About LNBBS

The Laboratory for the Neural Basis of Brain States (LNBBS) is part of EPFL Blue Brain Project, a Swiss national brain research initiative that applies advanced neuroinformatics, data analytics, high-performance computing infrastructure and simulation-based approaches to the challenge of digitally reconstructing and simulating the mouse brain.

The LNBBS is directed by Prof. Sean Hill and based at the Campus Biotech in Geneva, Switzerland. The laboratory focuses on understanding cortical and thalamocortical structure and function and the relationship to states of the brain including wakefulness, sleep and anesthesia. The group employs biophysically-detailed computational models and large-scale simulations to investigate the cellular and synaptic mechanisms underlying brain states in health and disease.

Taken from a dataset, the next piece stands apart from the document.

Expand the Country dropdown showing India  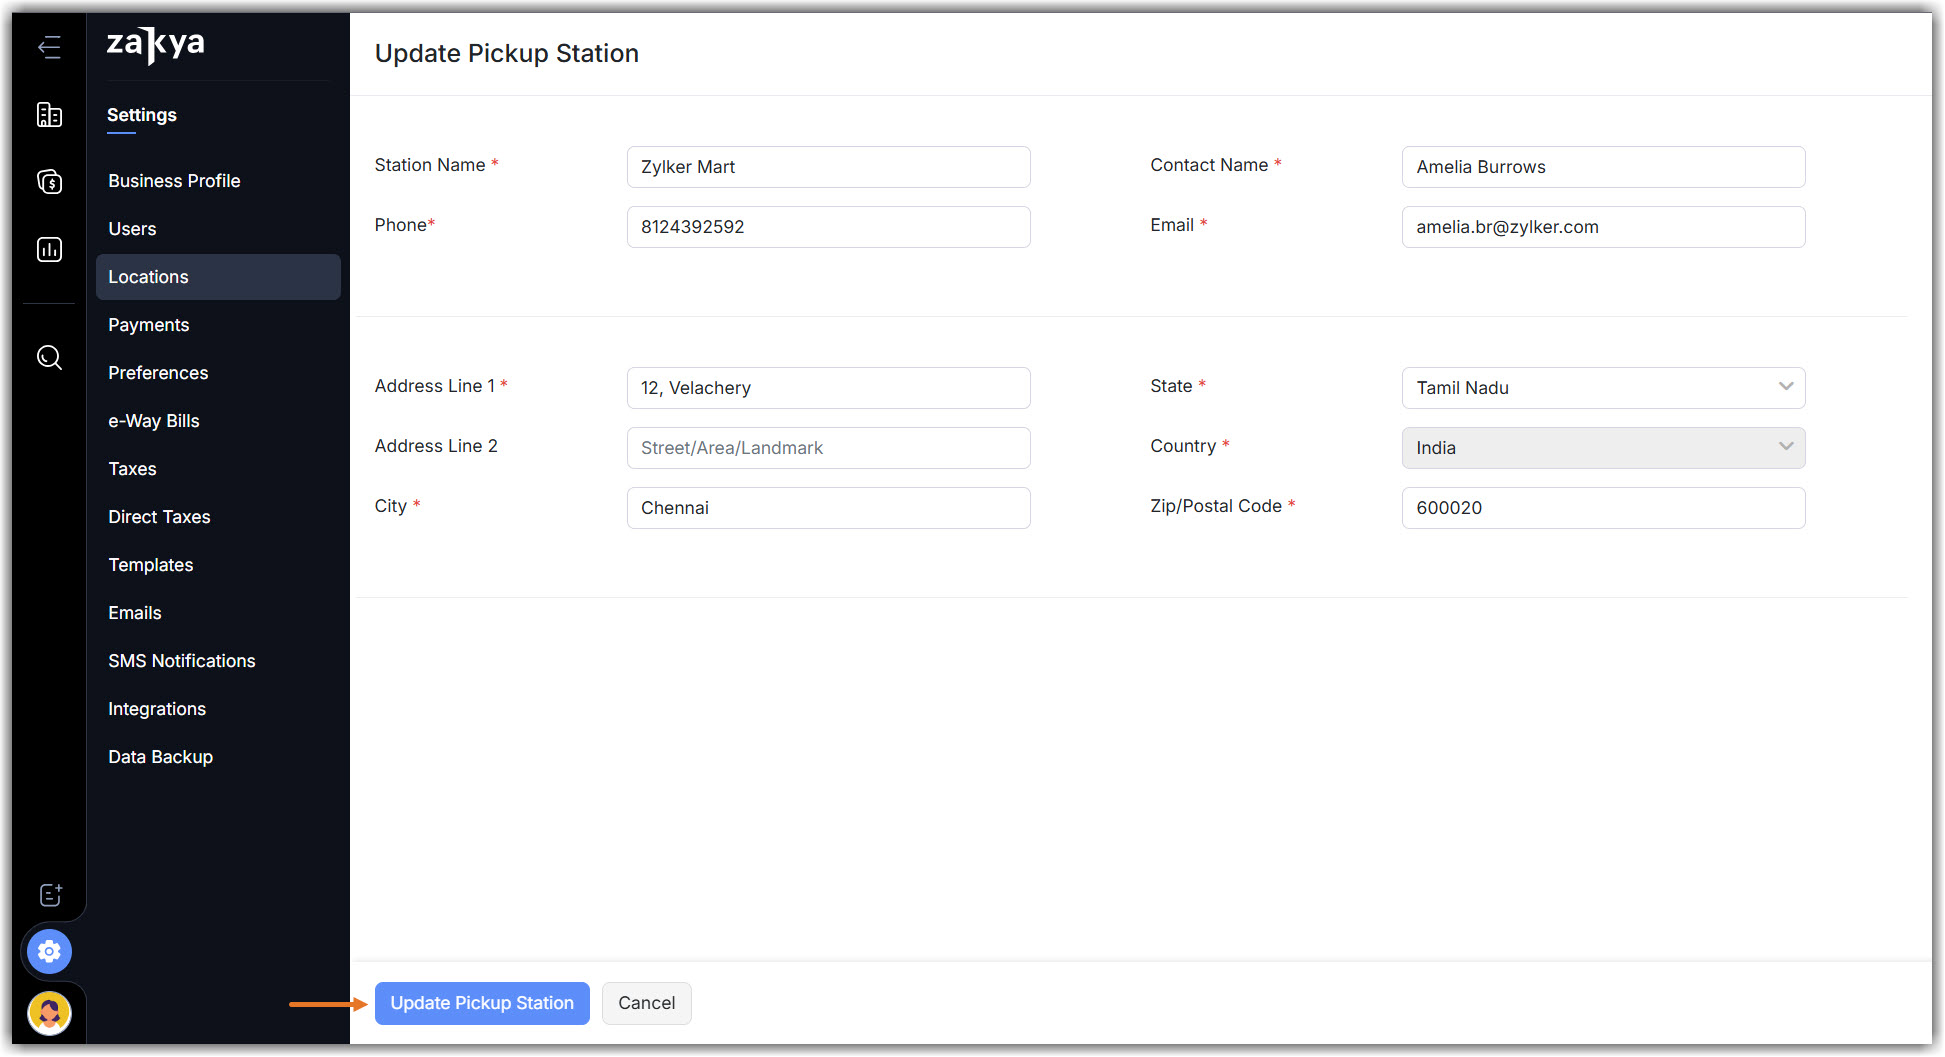point(1603,448)
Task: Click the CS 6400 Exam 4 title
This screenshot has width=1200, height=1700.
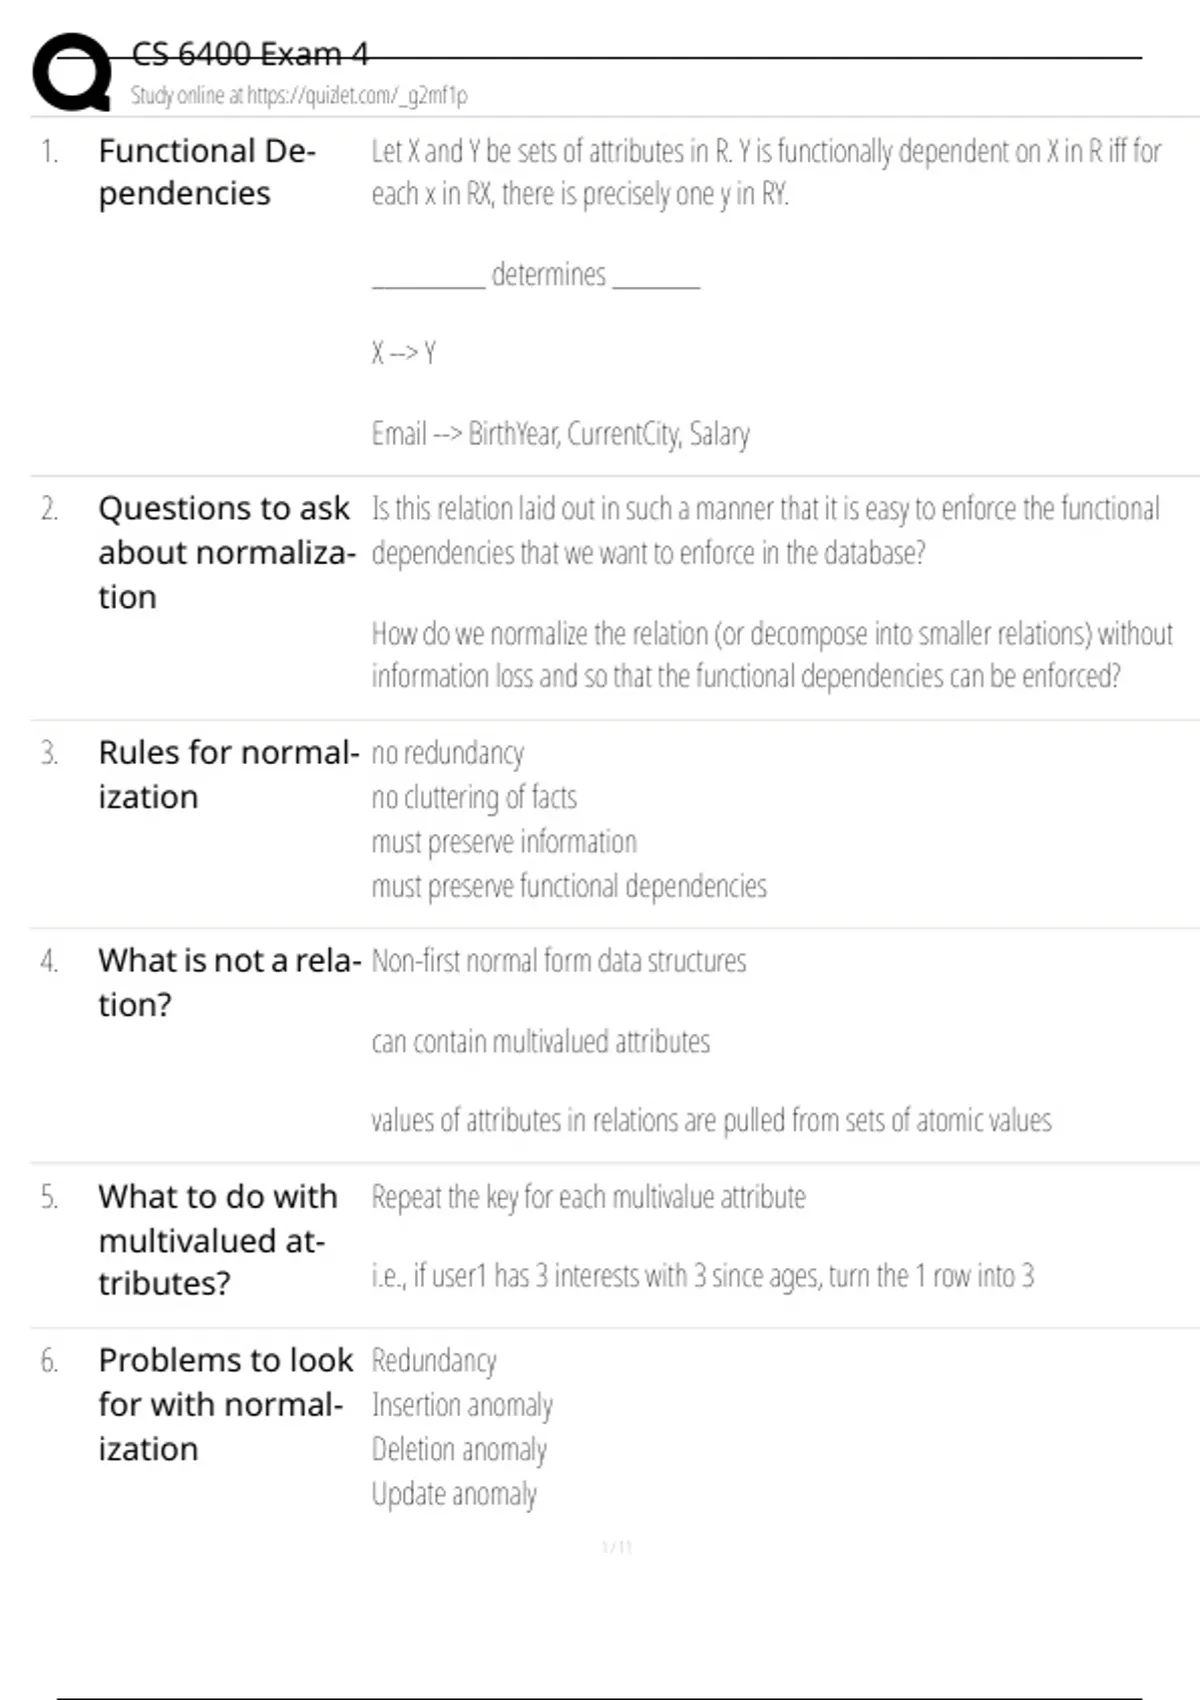Action: (250, 54)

Professor Hill is primarily based in Toronto where he is the inaugural Director of the Krembil Centre for Neuroinformatics at the Centre for Addiction and Mental Health (CAMH). He is also a Director at the EPFL Blue Brain Project where he founded the Neuroinformatics team, which provides the informatics infrastructure to organize, search, access and analyze heterogeneous neuroscience data including multi-scale brain atlases, machine learning, machine vision, data and text mining, data analysis and data-driven ontologies.


Dr. Sean Hill is the inaugural Director of the Krembil Centre for Neuroinformatics at the Centre for Addiction and Mental Health (CAMH) in Toronto, Canada and Professor of Psychiatry at the University of Toronto. He obtained his Ph.D. in Computational Neuroscience at the University of Lausanne, Switzerland.

The Krembil Centre for Neuroinformatics (krembilneuroinformatics.ca) is transforming our understanding of mental health by organizing, integrating, analyzing, visualizing and modelling data across all levels of the brain —from genes to circuits to behaviour. Employing state-of-the-art data science, artificial intelligence and multi-scale modelling approaches, the centre aims to accelerate the data-driven definition of mental health, predict patient trajectories and improve clinical care.

Under Dr. Hill’s leadership, the Krembil Centre for Neuroinformatics applies state-of-the-art data science, machine learning and multi-scale computational modeling to accelerate the diagnosis, prediction and treatment of brain disorders.